** Opening Records for this task block **
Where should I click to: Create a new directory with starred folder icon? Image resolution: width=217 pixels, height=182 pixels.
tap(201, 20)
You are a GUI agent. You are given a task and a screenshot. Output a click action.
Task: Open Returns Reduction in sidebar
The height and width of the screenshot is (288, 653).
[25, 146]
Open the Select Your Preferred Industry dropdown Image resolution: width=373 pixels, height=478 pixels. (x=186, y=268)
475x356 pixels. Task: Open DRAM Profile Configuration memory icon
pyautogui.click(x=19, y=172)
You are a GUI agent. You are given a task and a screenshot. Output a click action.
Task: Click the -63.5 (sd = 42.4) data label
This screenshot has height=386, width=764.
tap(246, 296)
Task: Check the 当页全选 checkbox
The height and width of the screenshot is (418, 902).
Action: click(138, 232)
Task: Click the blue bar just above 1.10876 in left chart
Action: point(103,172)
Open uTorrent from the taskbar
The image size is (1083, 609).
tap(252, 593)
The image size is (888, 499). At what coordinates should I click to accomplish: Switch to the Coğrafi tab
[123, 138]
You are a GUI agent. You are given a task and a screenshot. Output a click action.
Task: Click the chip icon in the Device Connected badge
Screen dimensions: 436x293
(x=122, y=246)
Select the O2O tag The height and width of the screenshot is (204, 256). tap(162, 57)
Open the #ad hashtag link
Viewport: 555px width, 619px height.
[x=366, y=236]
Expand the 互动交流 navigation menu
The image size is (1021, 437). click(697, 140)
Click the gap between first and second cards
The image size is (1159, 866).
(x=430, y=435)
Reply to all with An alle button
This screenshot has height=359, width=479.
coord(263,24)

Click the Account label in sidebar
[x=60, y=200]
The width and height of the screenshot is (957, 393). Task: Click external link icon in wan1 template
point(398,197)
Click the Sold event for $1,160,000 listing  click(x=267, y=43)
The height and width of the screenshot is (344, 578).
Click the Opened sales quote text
** Closing Records for this task block **
** Requirement **
The required output is the set of lines from the first line of the data through the line that contains "Task: Click the chip", transcribed exactly.

** Expected answer **
Where should I click to: Create a new directory with starred folder icon? Image resolution: width=217 pixels, height=182 pixels.
tap(201, 20)
You are a GUI agent. You are given a task and a screenshot. Output a click action.
Task: Open Returns Reduction in sidebar
The height and width of the screenshot is (288, 653).
[25, 146]
Open the Select Your Preferred Industry dropdown Image resolution: width=373 pixels, height=478 pixels. (x=186, y=268)
475x356 pixels. Task: Open DRAM Profile Configuration memory icon
pyautogui.click(x=19, y=172)
You are a GUI agent. You are given a task and a screenshot. Output a click action.
Task: Click the -63.5 (sd = 42.4) data label
This screenshot has height=386, width=764.
tap(246, 296)
Task: Check the 当页全选 checkbox
The height and width of the screenshot is (418, 902).
Action: click(138, 232)
Task: Click the blue bar just above 1.10876 in left chart
Action: point(103,172)
Open uTorrent from the taskbar
The image size is (1083, 609).
tap(252, 593)
The image size is (888, 499). At what coordinates should I click to accomplish: Switch to the Coğrafi tab
[123, 138]
You are a GUI agent. You are given a task and a screenshot. Output a click action.
Task: Click the chip icon in the Device Connected badge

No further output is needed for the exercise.